Department of Medical Laboratory Sciences, Collage of Health Sciences, University of Sharjah, Sharjah, UAE.
Research Institute for Medical and Health Sciences, University of Sharjah, Sharjah, UAE.
PLoS One. 2023 Jan 19;18(1):e0280592. doi: 10.1371/journal.pone.0280592. eCollection 2023.
The large-scale dissemination of coronavirus disease-2019 (COVID-19) and its serious complications have pledged the scientific research communities to uncover the pathogenesis mechanisms of its etiologic agent, severe acute respiratory syndrome coronavirus-2 (SARS-CoV-2). Methods of unveiling such mechanisms are rooted in understanding the viral agent's interactions with the immune system, including its ability to activate macrophages, due to their suggested role in prolonged inflammatory phases and adverse immune responses. The objective of this study is to test the effect of SARS-CoV-2-free proteins on the metabolic and immune responses of macrophages. We hypothesized that SARS-CoV-2 proteins shed during the infection cycle may dynamically induce metabolic and immunologic alterations with an inflammatory impact on the infected host cells. It is imperative to delineate such alterations in the context of macrophages to gain insight into the pathogenesis of these highly infectious viruses and their associated complications and thus, expedite the vaccine and drug therapy advent in combat of viral infections. Human monocyte-derived macrophages were treated with SARS-CoV-2-free proteins at different concentrations. The phenotypic and metabolic alterations in macrophages were investigated and the subsequent metabolic pathways were analyzed. The obtained results indicated that SARS-CoV-2-free proteins induced concentration-dependent alterations in the metabolic and phenotypic profiles of macrophages. Several metabolic pathways were enriched following treatment, including vitamin K, propanoate, and the Warburg effect. These results indicate significant adverse effects driven by residual viral proteins that may hence be considered determinants of viral pathogenesis. These findings provide important insight as to the impact of SARS-CoV-2-free residual proteins on the host cells and suggest a potential new method of management during the infection and prior to vaccination.
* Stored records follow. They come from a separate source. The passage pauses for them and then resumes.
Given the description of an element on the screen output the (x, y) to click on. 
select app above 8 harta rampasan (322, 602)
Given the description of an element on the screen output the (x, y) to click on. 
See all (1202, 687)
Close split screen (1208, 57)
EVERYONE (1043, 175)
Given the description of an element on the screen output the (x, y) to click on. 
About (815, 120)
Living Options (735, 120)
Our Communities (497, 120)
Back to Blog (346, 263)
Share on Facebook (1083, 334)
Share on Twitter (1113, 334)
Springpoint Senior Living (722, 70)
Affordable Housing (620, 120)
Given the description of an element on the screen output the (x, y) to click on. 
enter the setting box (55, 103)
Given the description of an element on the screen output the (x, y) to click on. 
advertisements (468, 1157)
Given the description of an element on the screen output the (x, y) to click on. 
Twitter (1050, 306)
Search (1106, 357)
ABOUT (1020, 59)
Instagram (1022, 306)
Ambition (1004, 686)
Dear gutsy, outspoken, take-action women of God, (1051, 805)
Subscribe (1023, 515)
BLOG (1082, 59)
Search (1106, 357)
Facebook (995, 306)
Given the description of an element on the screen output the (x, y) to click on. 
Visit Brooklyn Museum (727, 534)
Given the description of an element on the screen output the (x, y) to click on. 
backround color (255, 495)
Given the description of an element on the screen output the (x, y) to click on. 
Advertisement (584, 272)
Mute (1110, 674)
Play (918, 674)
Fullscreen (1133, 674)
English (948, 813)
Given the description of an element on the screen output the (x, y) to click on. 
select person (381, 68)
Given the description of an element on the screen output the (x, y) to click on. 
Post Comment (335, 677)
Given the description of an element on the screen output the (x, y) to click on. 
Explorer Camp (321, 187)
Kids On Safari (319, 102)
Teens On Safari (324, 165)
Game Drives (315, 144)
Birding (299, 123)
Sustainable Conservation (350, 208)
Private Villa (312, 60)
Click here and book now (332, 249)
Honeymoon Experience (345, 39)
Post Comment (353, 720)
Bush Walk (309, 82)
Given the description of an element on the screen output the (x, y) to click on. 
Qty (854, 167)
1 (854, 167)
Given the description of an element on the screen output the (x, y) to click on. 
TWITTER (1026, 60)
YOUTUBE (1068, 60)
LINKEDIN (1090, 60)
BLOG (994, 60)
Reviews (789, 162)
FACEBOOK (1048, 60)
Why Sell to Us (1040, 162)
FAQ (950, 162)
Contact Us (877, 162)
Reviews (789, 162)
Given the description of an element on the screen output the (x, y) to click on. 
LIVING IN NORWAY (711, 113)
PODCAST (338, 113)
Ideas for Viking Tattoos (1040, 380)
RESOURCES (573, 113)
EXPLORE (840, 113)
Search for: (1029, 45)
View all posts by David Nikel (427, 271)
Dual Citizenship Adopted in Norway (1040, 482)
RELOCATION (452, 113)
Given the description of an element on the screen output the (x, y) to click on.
大规模传播的 2019 年冠状病毒病(COVID-19)及其严重并发症促使科学界深入研究其病原体,即严重急性呼吸综合征冠状病毒 2(SARS-CoV-2)的发病机制。揭示这些机制的方法源于理解病毒与免疫系统的相互作用,包括其激活巨噬细胞的能力,因为它们被认为在炎症持续期和不良免疫反应中发挥作用。本研究旨在测试 SARS-CoV-2 无蛋白对巨噬细胞代谢和免疫反应的影响。我们假设感染周期中脱落的 SARS-CoV-2 蛋白可能会动态诱导代谢和免疫改变,对感染宿主细胞产生炎症影响。在巨噬细胞的背景下阐明这些改变对于深入了解这些高传染性病毒及其相关并发症的发病机制至关重要,从而加速疫苗和药物治疗在对抗病毒感染中的应用。用不同浓度的 SARS-CoV-2 无蛋白处理人单核细胞衍生的巨噬细胞。研究了巨噬细胞的表型和代谢改变,并分析了随后的代谢途径。结果表明,SARS-CoV-2 无蛋白诱导巨噬细胞的代谢和表型特征呈浓度依赖性改变。处理后有几个代谢途径被富集,包括维生素 K、丙酸盐和瓦博格效应。这些结果表明,残留的病毒蛋白可能会产生显著的不良反应,因此可以被认为是病毒发病机制的决定因素。这些发现为 SARS-CoV-2 无残留蛋白对宿主细胞的影响提供了重要的见解,并为感染和接种疫苗前的管理提供了一种潜在的新方法。